In 1960, the mission of the NH ANG changed to air transport in time for their participation in the Berlin Crisis of 1961. This is also when they received their present 157th designation. In the mid-1960s, the 157th moved to Pease Air Force Base, from which they also began flying logistical support to U.S. troops in Vietnam. In 1974, the NH ANG received its current mission as in-flight refuelers.

Within hours of the September 11 attacks in 2001, the NH ANG began refueling the fighter jets that patrolled the airspace over major U.S. cities. Flight crews, aircraft maintenance personnel, communications technicians, air controllers and air security personnel were engaged in Operation Noble Eagle air defense overflights of major United States cities. The 157th was later deployed overseas in support of the war on terror, and NH ANG units were deployed as part of Operation Enduring Freedom in Afghanistan and Operation Iraqi Freedom in Iraq, as well as other locations as directed.
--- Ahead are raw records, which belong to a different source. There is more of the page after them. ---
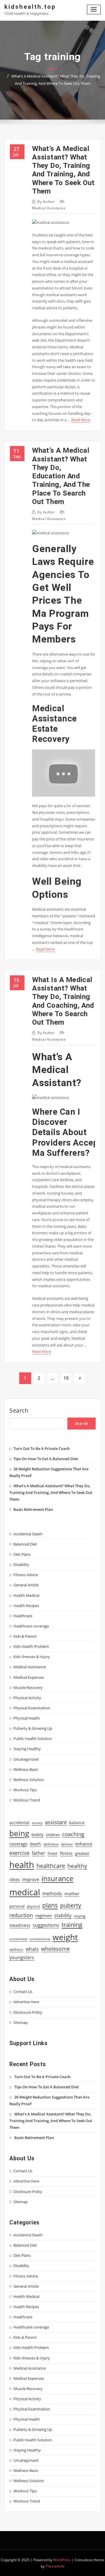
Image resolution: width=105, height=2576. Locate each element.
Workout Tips (25, 1789)
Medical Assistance (49, 208)
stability (62, 1915)
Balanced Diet (25, 1544)
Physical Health (26, 1718)
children (53, 1834)
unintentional (39, 1939)
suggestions (46, 1925)
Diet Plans (22, 1554)
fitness (66, 1853)
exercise (19, 1852)
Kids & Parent (25, 1636)
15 (66, 1378)
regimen (43, 1915)
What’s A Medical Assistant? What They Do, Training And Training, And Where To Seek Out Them (63, 169)
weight (65, 1937)
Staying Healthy (27, 1748)
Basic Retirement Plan (33, 1509)
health (21, 1865)
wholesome (55, 1948)
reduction (21, 1915)
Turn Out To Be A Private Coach (41, 1448)
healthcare (50, 1866)
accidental (19, 1822)
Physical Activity (27, 1697)
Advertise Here (26, 2001)
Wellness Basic (25, 1769)
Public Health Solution (32, 1738)
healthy (77, 1866)
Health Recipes (26, 1605)
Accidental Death (28, 1534)
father (38, 1853)
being (19, 1833)
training (72, 1924)
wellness (16, 1949)
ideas (14, 1879)
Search (19, 1410)
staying (79, 1915)
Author (46, 201)
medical (24, 1892)
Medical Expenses (28, 1677)
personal (16, 1906)
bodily (37, 1834)
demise (67, 1844)
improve (30, 1879)
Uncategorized (25, 1759)
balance (77, 1822)
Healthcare (22, 1615)
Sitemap (20, 2022)
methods (52, 1893)
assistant (56, 1822)
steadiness (19, 1925)
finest (52, 1853)
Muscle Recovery (28, 1687)
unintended (18, 1939)
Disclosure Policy (27, 2012)
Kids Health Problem (31, 1646)
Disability (21, 1564)
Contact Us (22, 1991)
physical (33, 1906)
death (35, 1844)
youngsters (21, 1957)
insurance (57, 1878)
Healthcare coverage (31, 1626)
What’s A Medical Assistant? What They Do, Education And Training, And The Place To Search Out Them (61, 476)
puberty (70, 1905)
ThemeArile (55, 2566)
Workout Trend (26, 1800)
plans (50, 1905)
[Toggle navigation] (94, 9)
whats (32, 1948)
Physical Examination (31, 1708)
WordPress (62, 2559)
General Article (25, 1585)
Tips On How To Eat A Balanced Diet (45, 1458)
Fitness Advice (25, 1574)
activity (37, 1823)
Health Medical (26, 1595)
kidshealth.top (30, 6)
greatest (82, 1853)
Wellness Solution (28, 1779)
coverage (18, 1844)
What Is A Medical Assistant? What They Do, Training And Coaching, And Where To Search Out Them (63, 1000)
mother (71, 1894)
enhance (83, 1844)
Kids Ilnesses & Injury (31, 1656)
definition (51, 1844)
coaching (73, 1834)
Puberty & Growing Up (32, 1728)
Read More (80, 419)
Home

The New Hampshire National Guard responded to Operation Iraqi Freedom in what was the largest call up of New Hampshire troops since World War II. Over half of New Hampshire's soldiers and airmen served overseas, conducting various security and infantry missions, providing medical care, building schools, and fostering international relations. The 157th refueled planes further forward in the conflict than at any other time in their history.

On 8 July 2024, the commanding officer of the NH ANG, Brigadier General John Pogorek, was killed in a hit and run accident on Crown Point Road in Rochester, New Hampshire.